Ten minutes with…Pascal Felber, University of Neuchâtel

Tue, 2014-12-02

Pascal Felber

Pascal Felber leads the research group on Complex Systems in the Computer Science department at the University of Neuchâtel. The department focuses on large-scale distributed, concurrent and dependable systems. Along with Pascal, University of Neuchâtel researchers Anita Sobe, Yarco Hayduk and Mascha Kurpicz are also involved in the project.


Can you tell me a bit about your main research interests? What led you to work in this field?

My main research interests are distributed and concurrent systems. The same problems that you find in distributed systems are also encountered in concurrent systems; these include synchronisation problems, access to shared data, fault tolerance, or various kinds of agreement problems.  
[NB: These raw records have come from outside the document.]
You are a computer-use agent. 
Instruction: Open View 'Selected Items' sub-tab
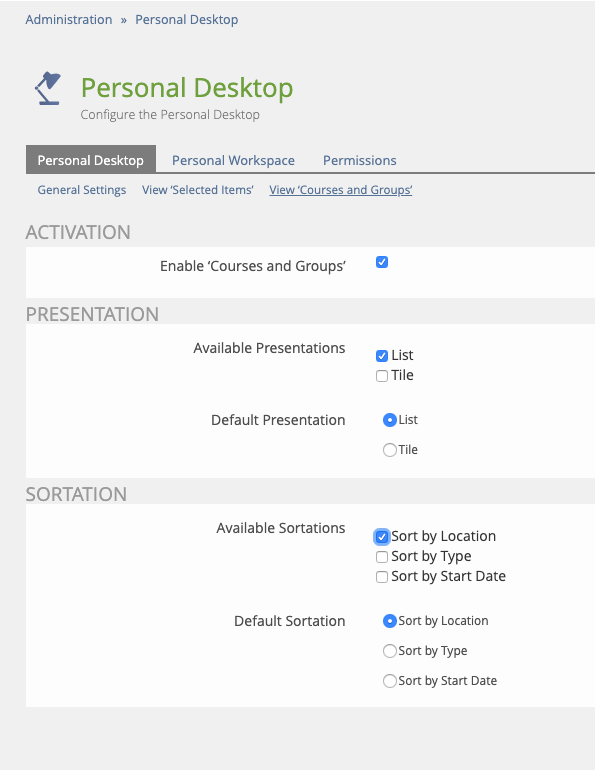(x=198, y=190)
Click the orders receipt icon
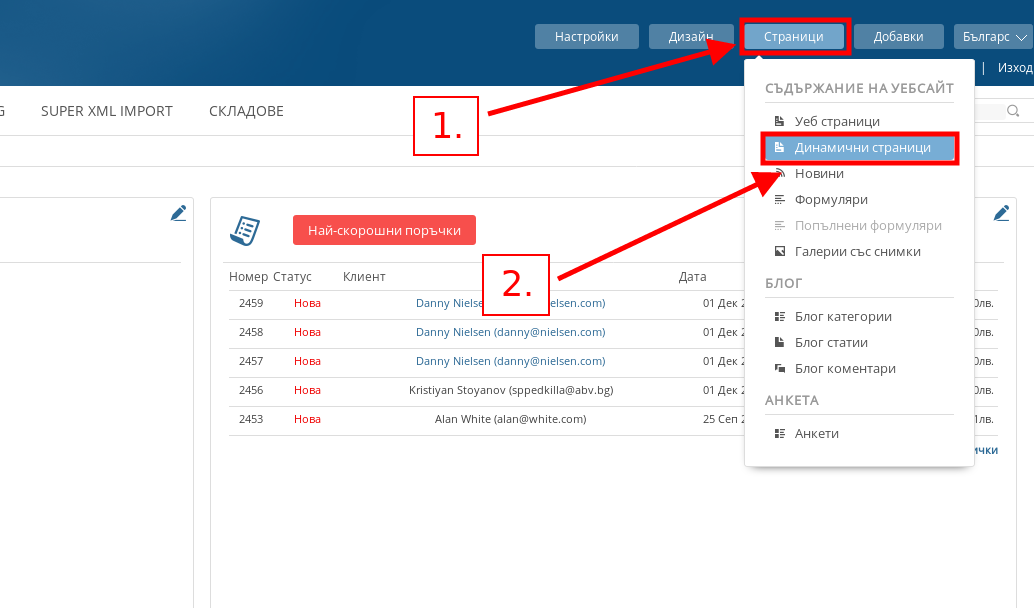Image resolution: width=1034 pixels, height=608 pixels. tap(245, 230)
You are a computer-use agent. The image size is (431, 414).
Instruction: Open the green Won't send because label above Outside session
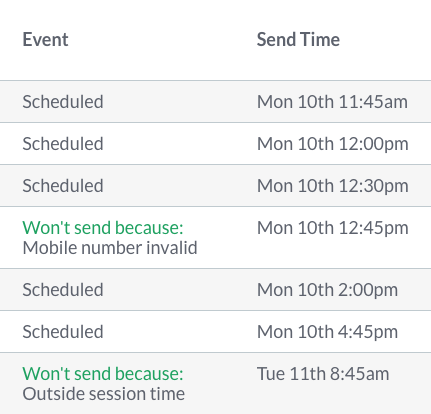(103, 374)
After completing my PhD on fault-tolerant distributed computing, which was one of the topics of interest at EPFL (École Polytechnique Fédérale de Lausanne), the university where I studied, I went to work in in the United States and spent some time at Oracle and at Bell Labs. 


What, for you, are the most compelling reasons why we should create more energy-efficient computing systems?
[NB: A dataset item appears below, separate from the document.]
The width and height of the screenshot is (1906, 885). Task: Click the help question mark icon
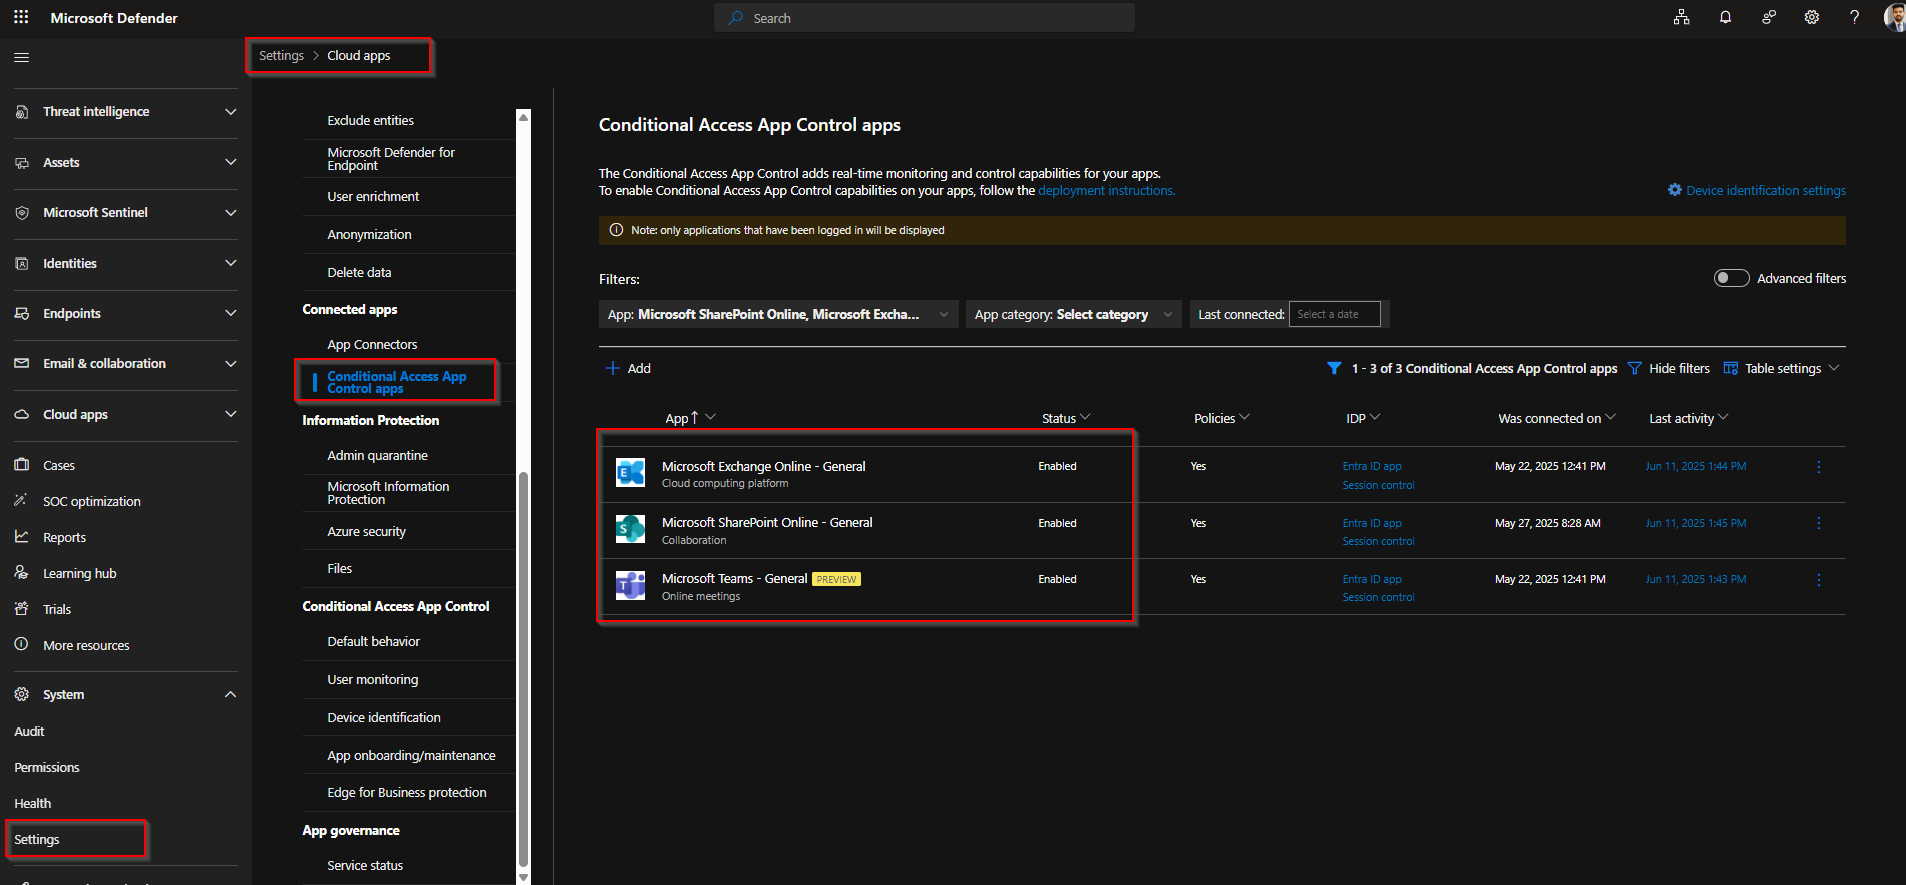coord(1854,18)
The evolution of cloud computing with the development of huge data centres where you mutualise resources means that there is greater incentive to reduce the footprint.

Neuchâtel, with its long-established watchmaking industry, is a hub of microelectronics research. It has a history of energy research, partly due to the requirement for low energy consumption in microelectronics. It also specialises in renewable energy: for instance, it is where the first set of ‘white’ solar panels have been developed, and there is a whole research culture based on this field in Neuchâtel.


What, for you, are the key technical challenges which need to be tackled in order to achieve more energy-efficient computing systems?

First we need more efficient hardware, with more efficient chips; this needs to be combined with more intelligent software which can maximise the use of the hardware. Most of the energy loss in ICT currently comes from idle computers, so greater energy efficiency can be achieved by creating low-energy computers used 100% of the time.

Another aspect is making better use of computers: people often browse the web or watch videos on YouTube, for example, without realising how much energy this takes up. I think a cultural change is necessary. Even clicking on ‘search’ in Google generates much more activity globally in the system than users might expect.


Is it possible to deliver genuine energy savings while achieving optimum performance?

There is always a balance between performance and energy. If you want to increase performance slightly, you often have to greatly increase the energy. For me, it’s about making more reasonable use of resources and prioritisation, i.e., distributing resources by also taking into account what is critical and what is not.


What are the main improvements which you would like to see in the computing systems of the future?

I would like to see systems which are more intelligent in the way they operate – ones which adapt to ensure better energy consumption based on need. For example, I love embedded systems and would love to buy a smart watch, but a watch with a battery life of only one day is a no go. Smart products should operate at the level at which you need them, so a watch could be on standby all day without any of the ‘smart’ features enabled.


What will the lasting impact of the ParaDIME project be?

This is a great project for facilitating future research focusing on how to use resources more effectively. It has given us the opportunity to collaborate with researchers on concrete problems that need to be solved.

As for the wider impact, this project has shown that energy efficiency is not a simple problem, but rather one involving a lot of different aspects and parties, both at the level of hardware and software. There are many variables and many trade-offs to be investigated. The most likely solution will be to provide a mix of different hardware components and software systems that can be leveraged according to the problem to be solved.